Visitors to Ground Zero will learn who was lost, who perpetrated the crime and why, who came to the rescue of the survivors, and who came together in its aftermath. Unfortunately, they will not know the legacy of 9/11 because we continue to shape that legacy and all too often to misshape it.

The cultural center is being built not at Ground Zero but two blocks away, and in New York, the psychological space that separates even two blocks is big. It will not be located at the sacred site of Ground Zero, which will soon house office buildings, shops and restaurants and not just a memorial. Instead, it will be in what is currently a rather seedy neighborhood replete with bars and “gentlemen’s clubs.” It will neither determine nor impact the quality of the Ground Zero memorial or the nature of the visitors’ experience when coming to pay homage at Ground Zero.

In fact, the cultural center, like the German peace center and the Catholic center and the convent, should be regarded as a welcome act of counter-testimony — or, dare one say, penance? — because the killers killed in the name of Islam and therefore, the most important counter-testimony must come from within Islam, just as the most important counter-testimony to the Holocaust, the most important acts of penance, came from within Christianity and from the subsequent actions of German and other European leaders.

If Prager really wanted to put the founders of the Islamic cultural center in a bind, he would celebrate its construction as a welcome act of atonement for the murder and violence that were committed in the name of Islam.

As a Conservative — I take him at his word on this matter — Prager should understand that basic freedoms are precious, but also precarious. Hatred aroused to frenzy can lead to the trampling of constitutional rights: In the United States, freedom of religion is constitutionally guaranteed and religious institutions have the right to build wherever zoning requirements permit them to build.

Lest we hear a reiteration by Jews of the false claim that Islam is not a religion, permit me to remind Jews that no less a religious authority than Maimonides regarded Islam as a religion. He lived in a Muslim world, read Muslim philosophers and knew the Quran well — and had significantly fewer theological problems with Islam than he did with Christianity; witness his 13 principles.

Michael Berenbaum is professor of Jewish Studies and director of the Sigi Ziering Center for the Study of the Holocaust and Ethics at American Jewish University.

Readers’ Responses to Michael Berenbaum’s Column

It is the ultimate pro-Americanism that is expressed by the opposition to the Ground Zero Mosque. It is very American to feel the pain inflicted by the events of 9/11. While we realize that not all Muslims are terrorists, we cannot forget that all the terrorists were Muslim and all attacks were perpetrated in the name of Islam.
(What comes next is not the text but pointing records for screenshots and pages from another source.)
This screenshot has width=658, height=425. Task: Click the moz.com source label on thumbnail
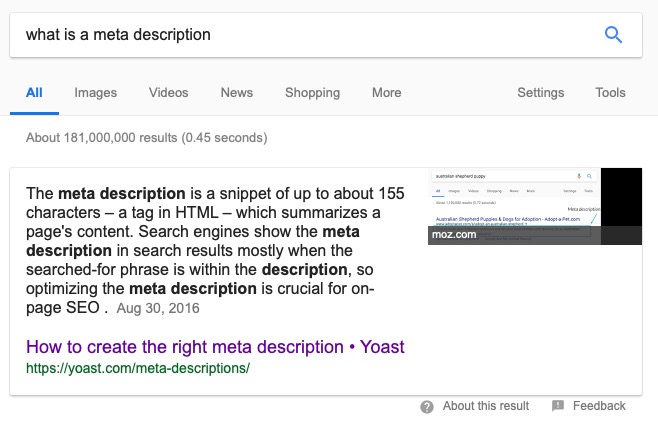456,236
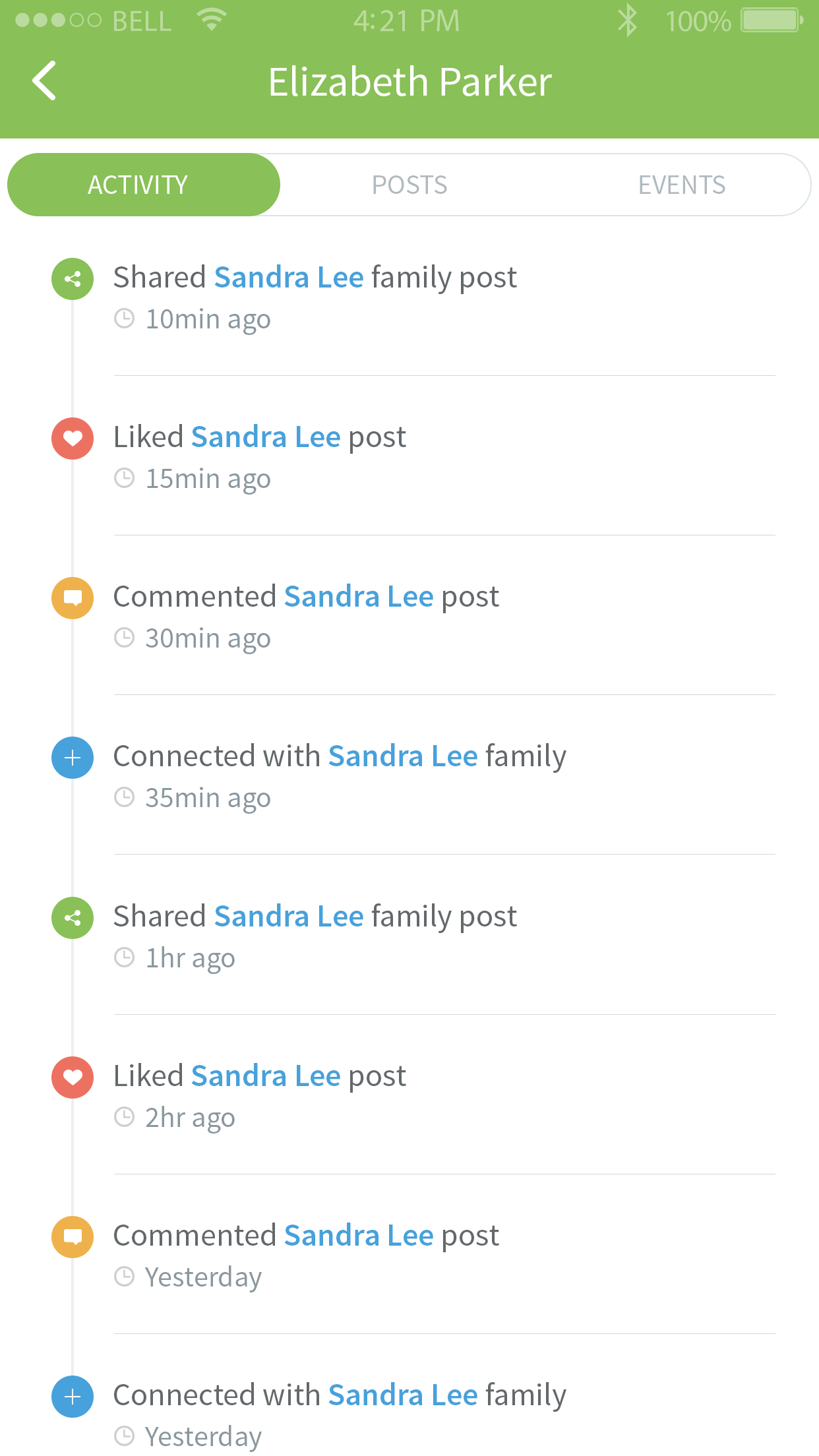819x1456 pixels.
Task: Tap the green share icon beside 10min ago
Action: coord(73,279)
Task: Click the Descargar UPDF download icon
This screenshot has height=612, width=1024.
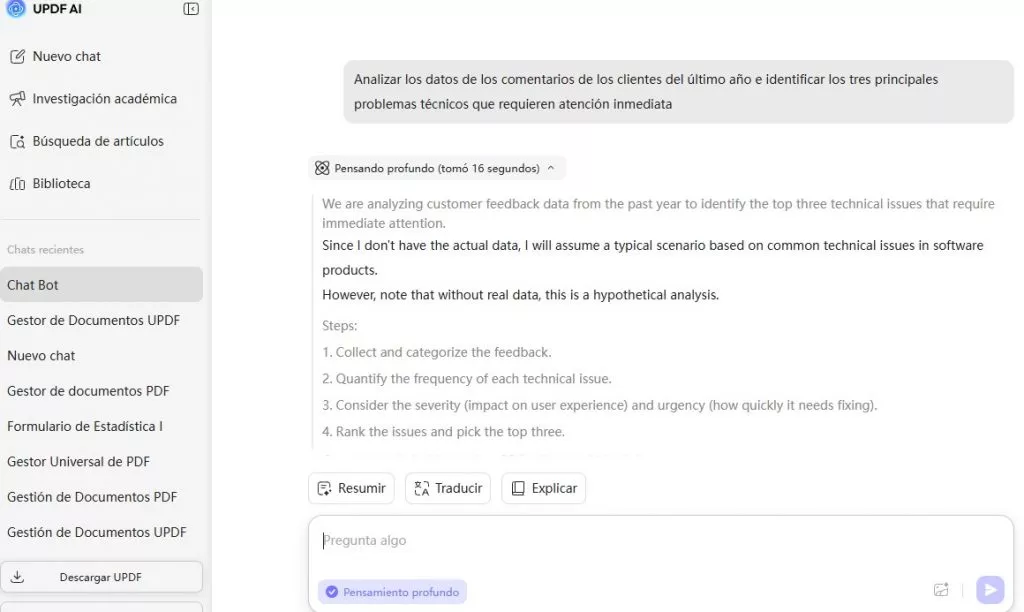Action: click(x=18, y=577)
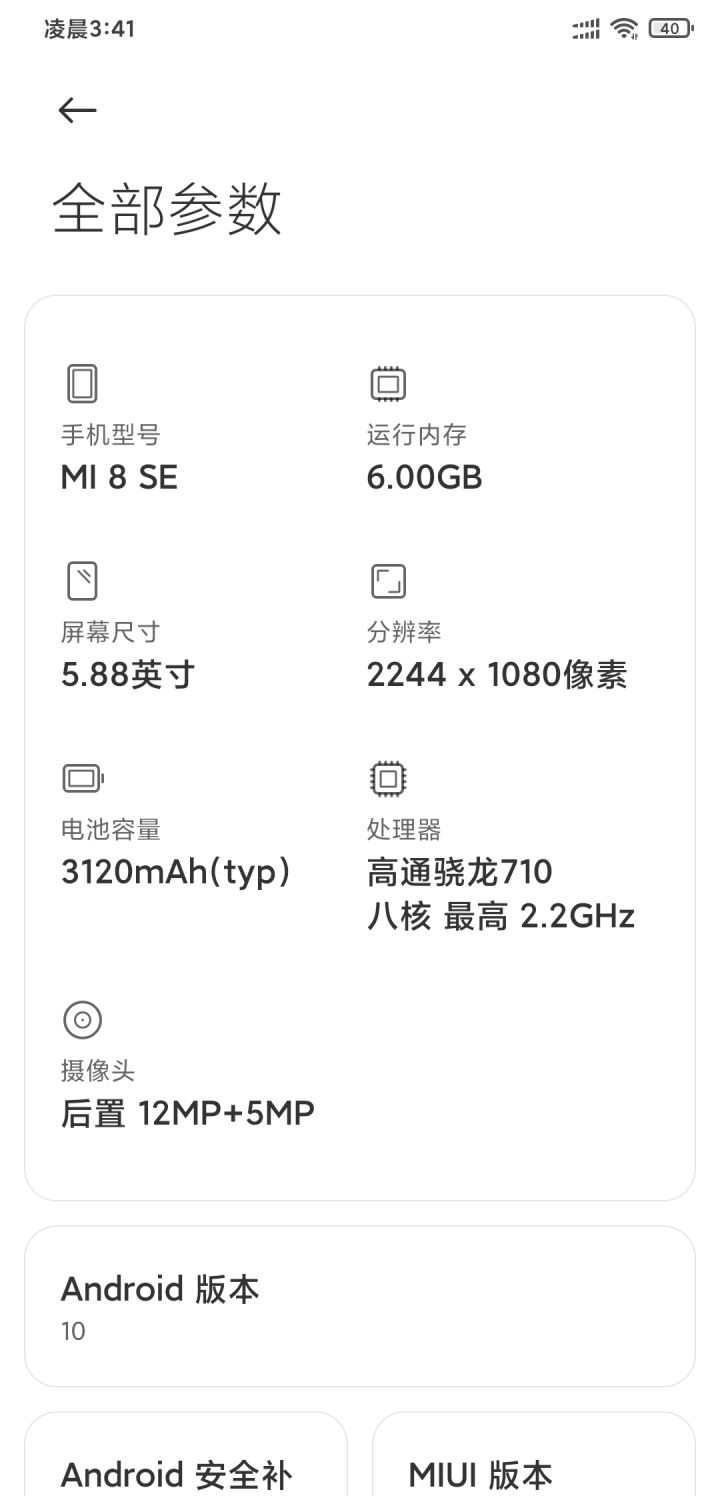The height and width of the screenshot is (1496, 720).
Task: Open the Android 版本 entry
Action: 360,1306
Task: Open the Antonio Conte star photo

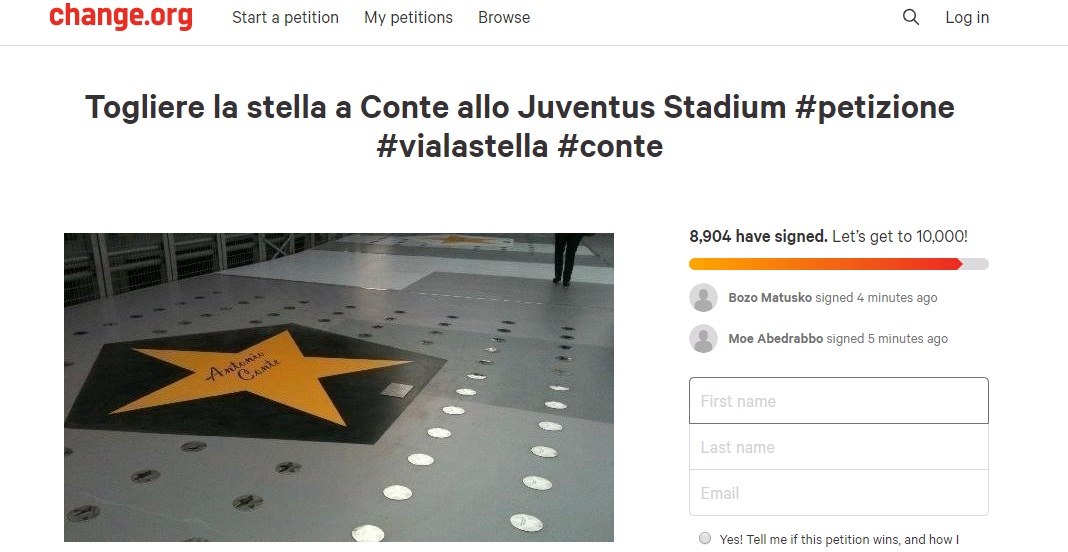Action: tap(338, 387)
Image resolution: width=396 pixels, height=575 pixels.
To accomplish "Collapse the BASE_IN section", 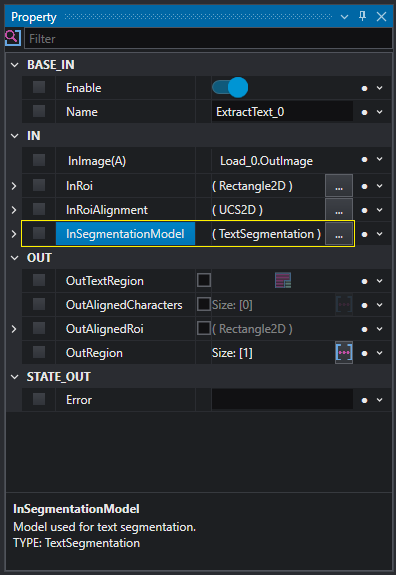I will (15, 65).
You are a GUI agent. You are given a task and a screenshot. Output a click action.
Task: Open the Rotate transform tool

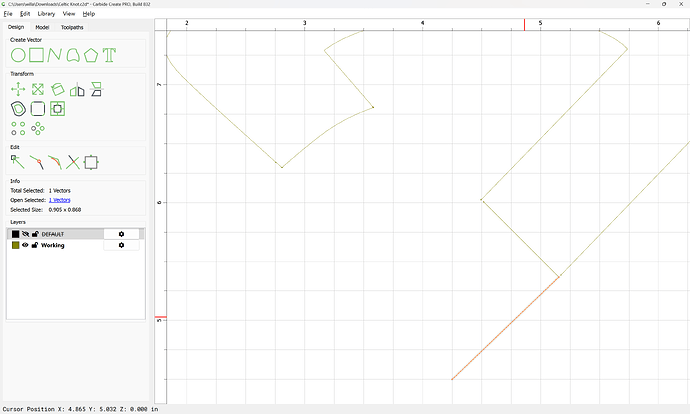[58, 89]
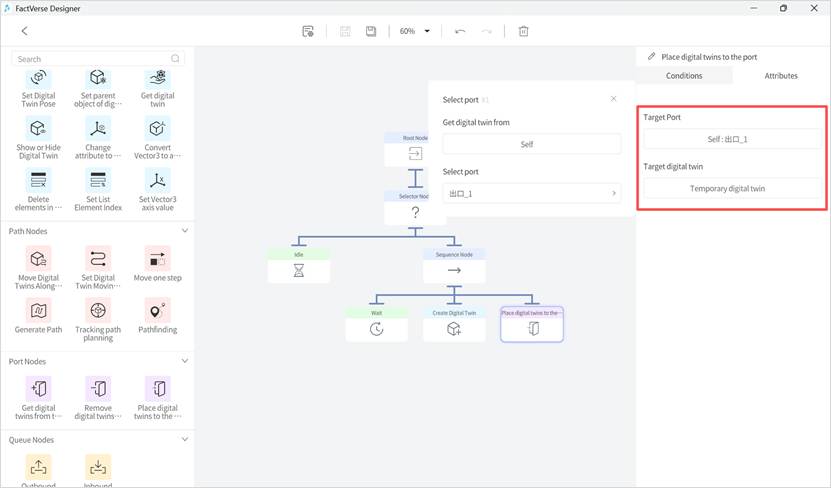
Task: Close the Select port popup
Action: pos(614,99)
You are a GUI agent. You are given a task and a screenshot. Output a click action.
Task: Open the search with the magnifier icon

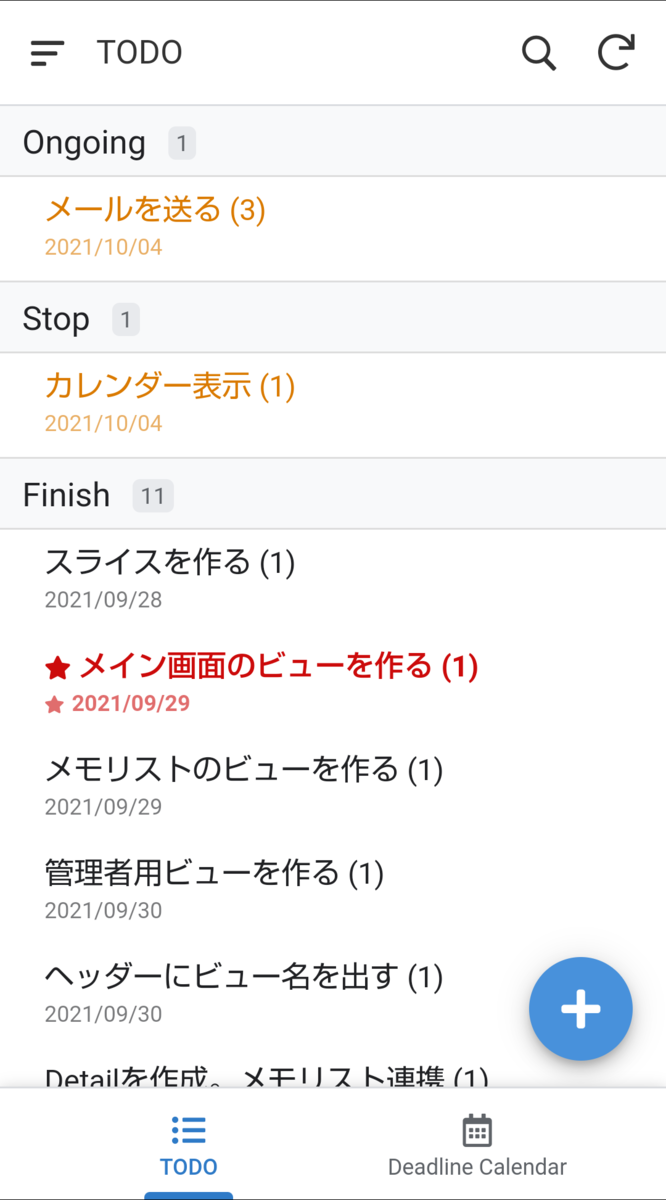point(539,52)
Building the mosque is not a matter of freedom of religion, it is a matter of sensitivity and morality. Imam Rauf and his followers feel offended by our actions, but they don’t seem to care about our feelings. Playing the Islamophobia card inflames the conflict.

Silence is golden Mr Berenbaum, and keeping your irrelevant explanation private would have been much appreciated.

Susanne M Reyto
Los Angeles, Calif.

If Michael Berenbaum teaches American History, he needs to update his curriculum to the 21st century.

He accuses us of violating an ‘essential American value’, the right to religious freedom, but he denies our
right to free speech.

The Mosque is not about our religious freedom! It is about being insensitive and offensive. He is ignoring Islamic history.

Why is Islam not a rival to Judaism? Who attacks Israel all the time? What about the Mumbai massacre?

How can he compare the Jewish God to Allah in the same breath? He needs to read the Qur’an and lift his head up from the sand!

Freedom as he knows it, does not exist under Sharia! They claim that their laws came from Allah, whereas ours are ‘man made’, thus they reject them all.